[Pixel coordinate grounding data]
• • • • •

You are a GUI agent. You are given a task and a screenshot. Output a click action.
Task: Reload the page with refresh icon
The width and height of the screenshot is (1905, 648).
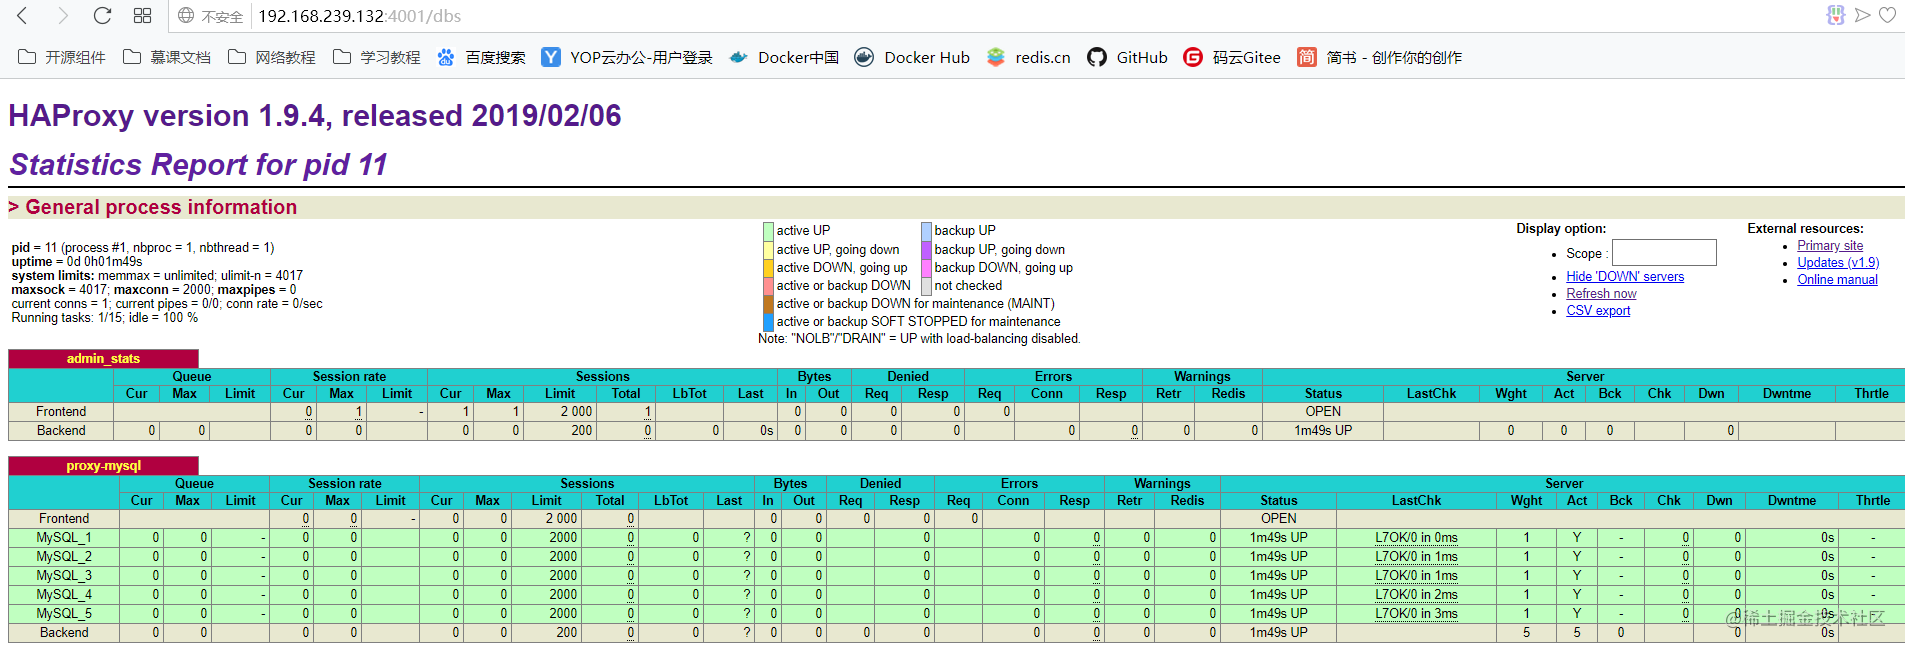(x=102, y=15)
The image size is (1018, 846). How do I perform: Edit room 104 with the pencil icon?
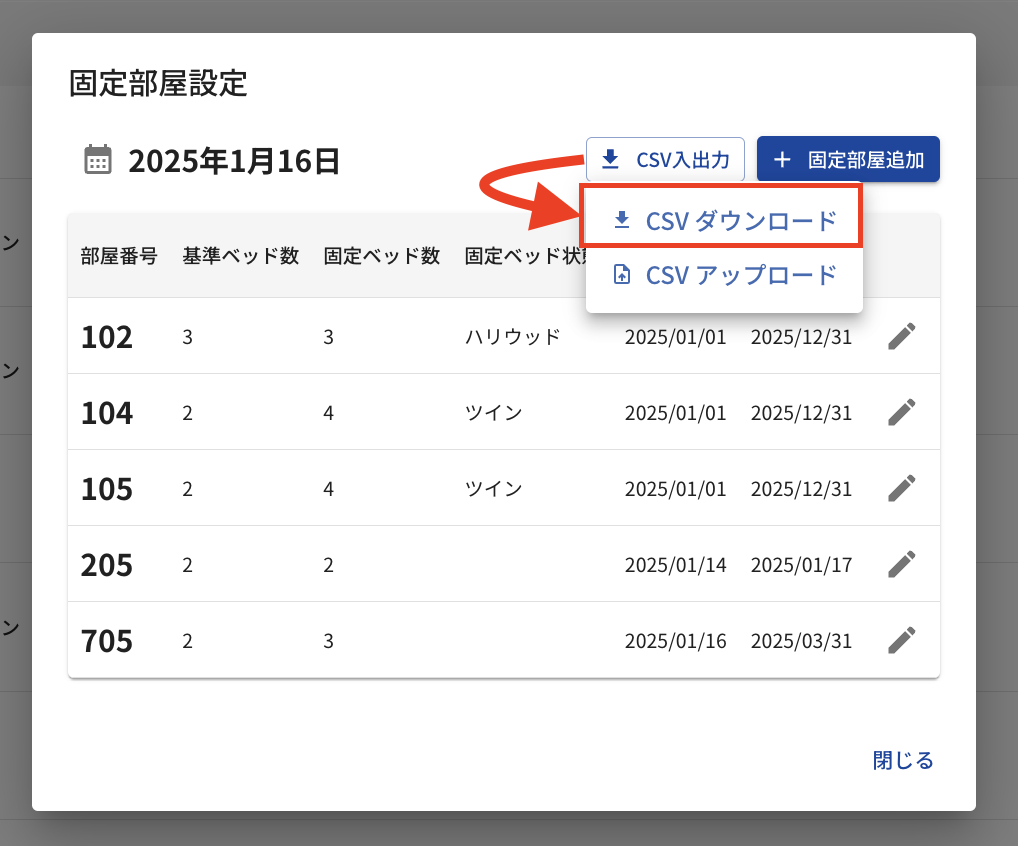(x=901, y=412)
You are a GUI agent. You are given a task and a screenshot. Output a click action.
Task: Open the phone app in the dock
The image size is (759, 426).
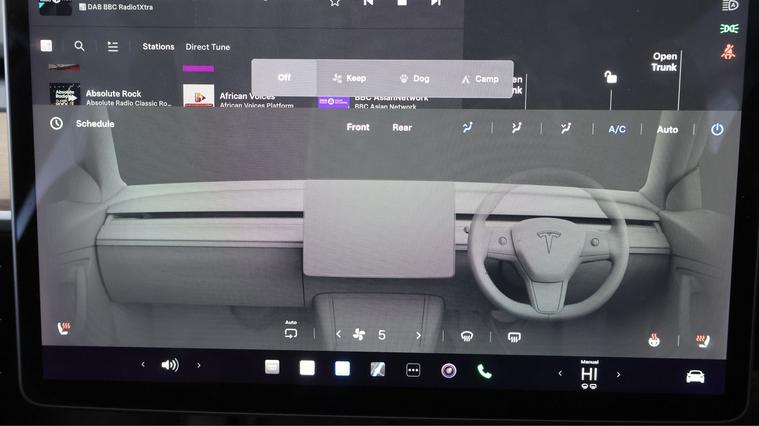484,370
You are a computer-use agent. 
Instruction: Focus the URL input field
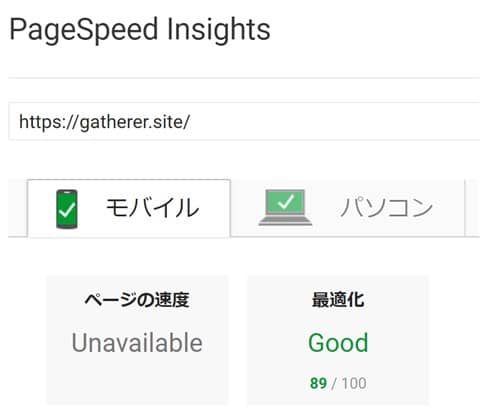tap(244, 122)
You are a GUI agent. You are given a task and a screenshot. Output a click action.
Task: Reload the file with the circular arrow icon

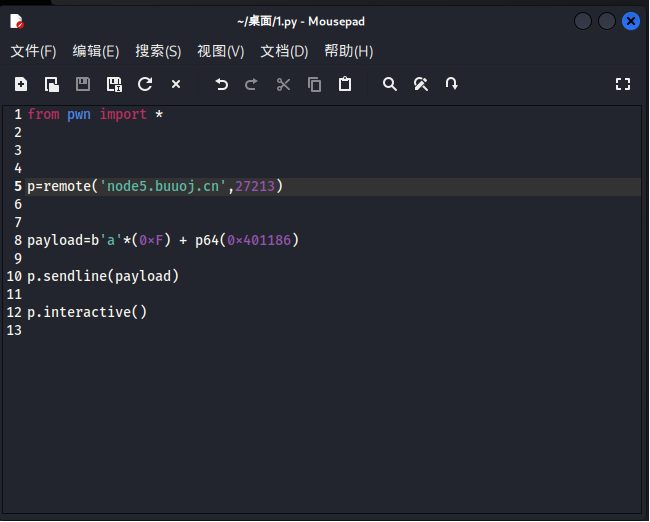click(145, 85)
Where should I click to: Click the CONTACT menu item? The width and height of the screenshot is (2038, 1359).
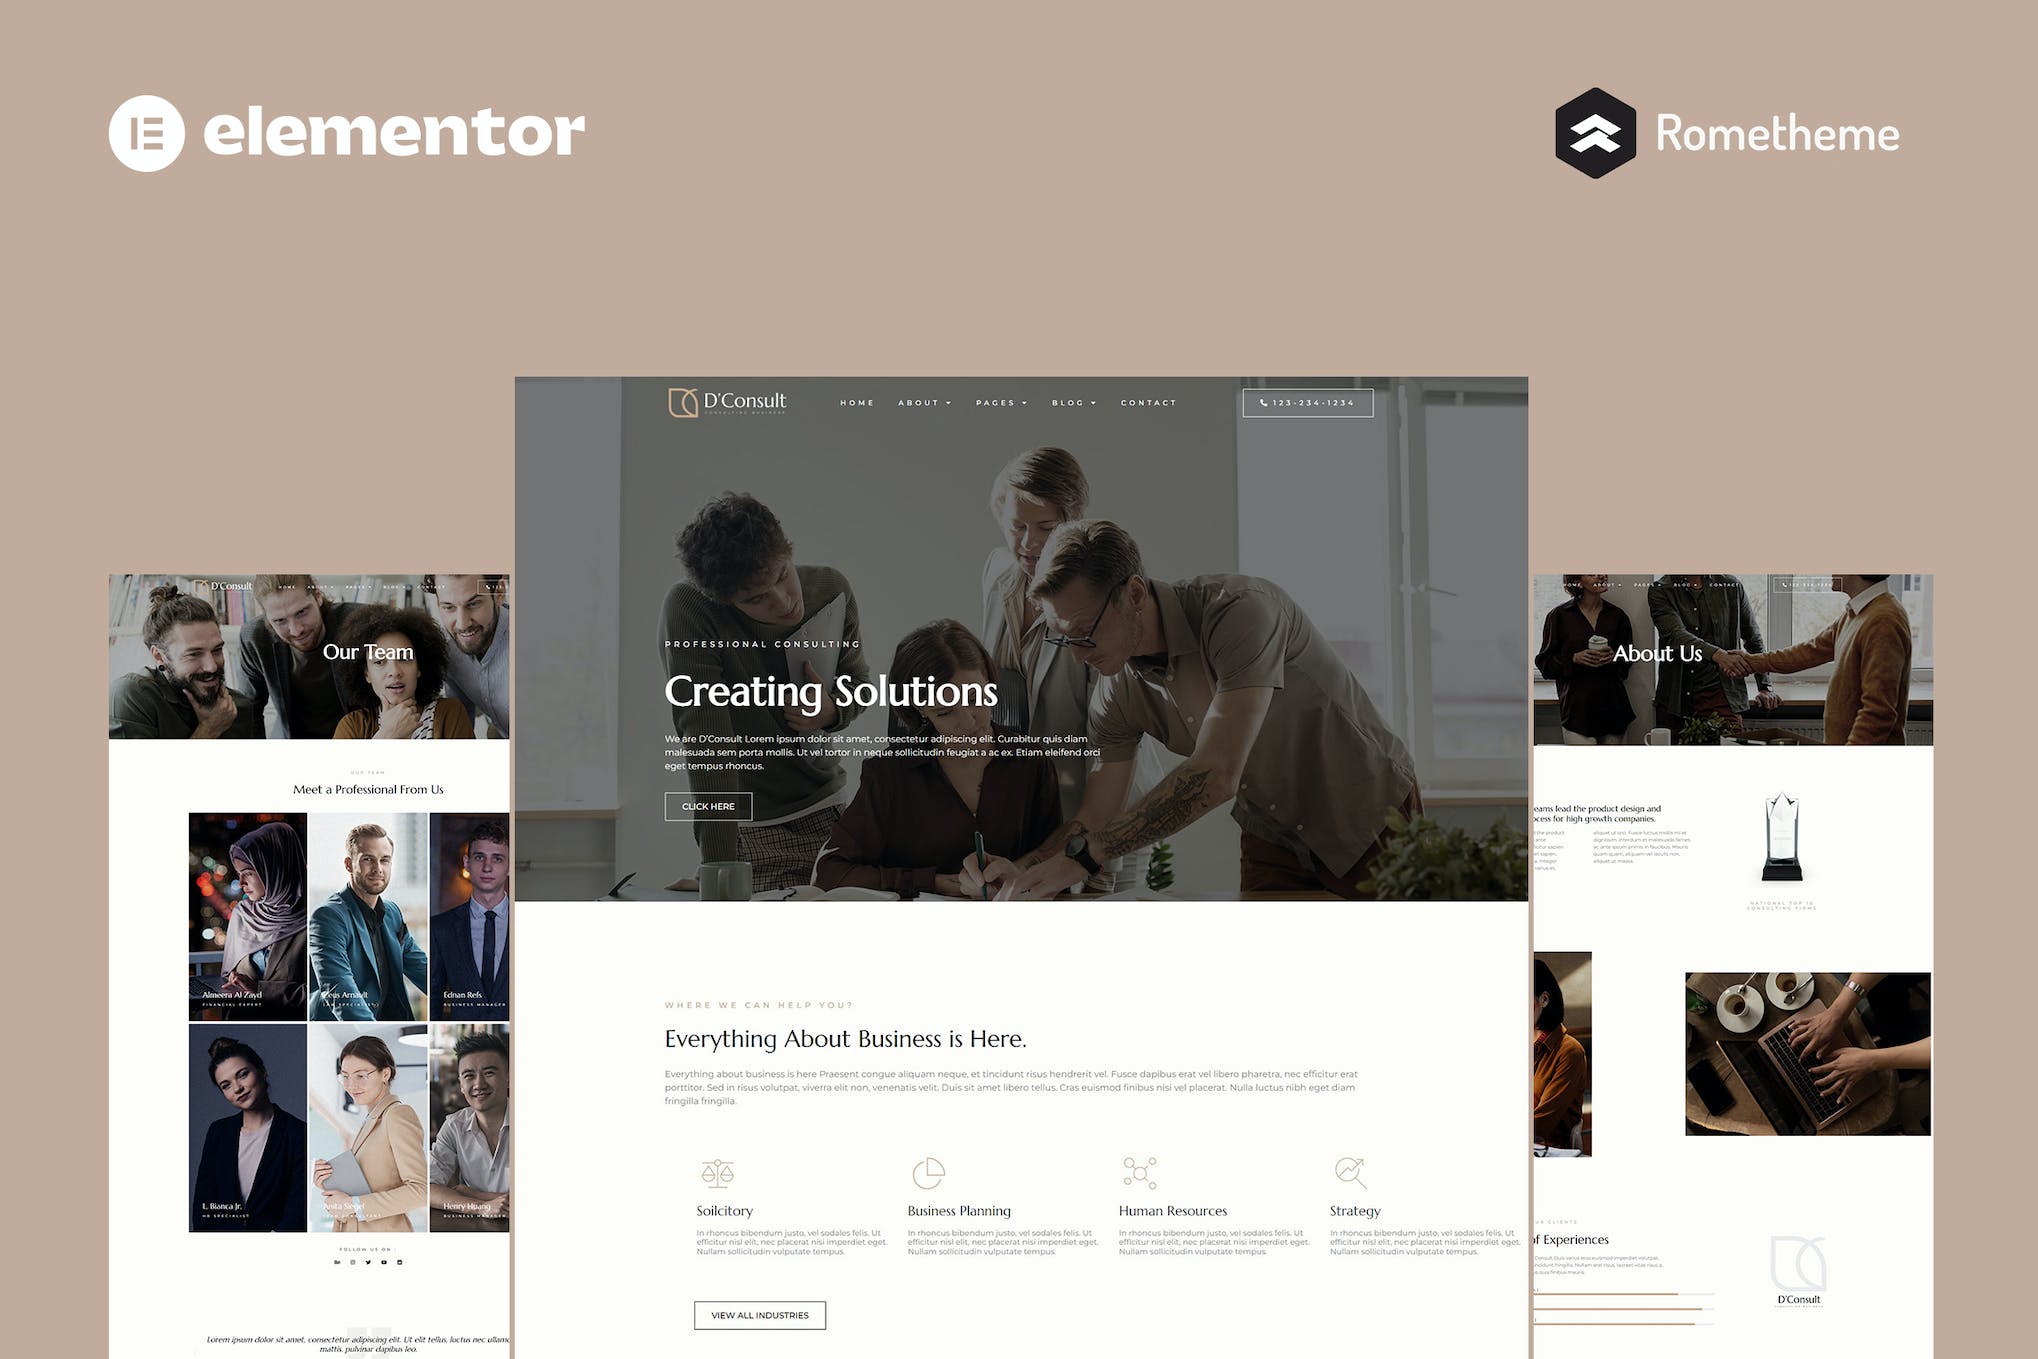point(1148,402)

• • • • •

## Exercise requirements
Please keep the pictures out and reproduce the records above exactly.

## Reply to the task
You are a GUI agent. You are given a task and a screenshot. Output a click action.
Task: Reload the page with refresh icon
The width and height of the screenshot is (1905, 648).
(x=102, y=15)
The image size is (1018, 846). How do I perform: Edit room 104 with the pencil icon?
(x=901, y=412)
You are a GUI agent. You are given a task and a screenshot. Output a click action.
Task: Open the phone app in the dock
The image size is (759, 426).
484,370
You are a computer-use agent. 
Instruction: Focus the URL input field
tap(244, 122)
You are a GUI agent. You are given a task and a screenshot. Output a click action.
Task: Reload the file with the circular arrow icon

click(145, 85)
Where should I click to: Click the CONTACT menu item? The width and height of the screenshot is (2038, 1359).
point(1148,402)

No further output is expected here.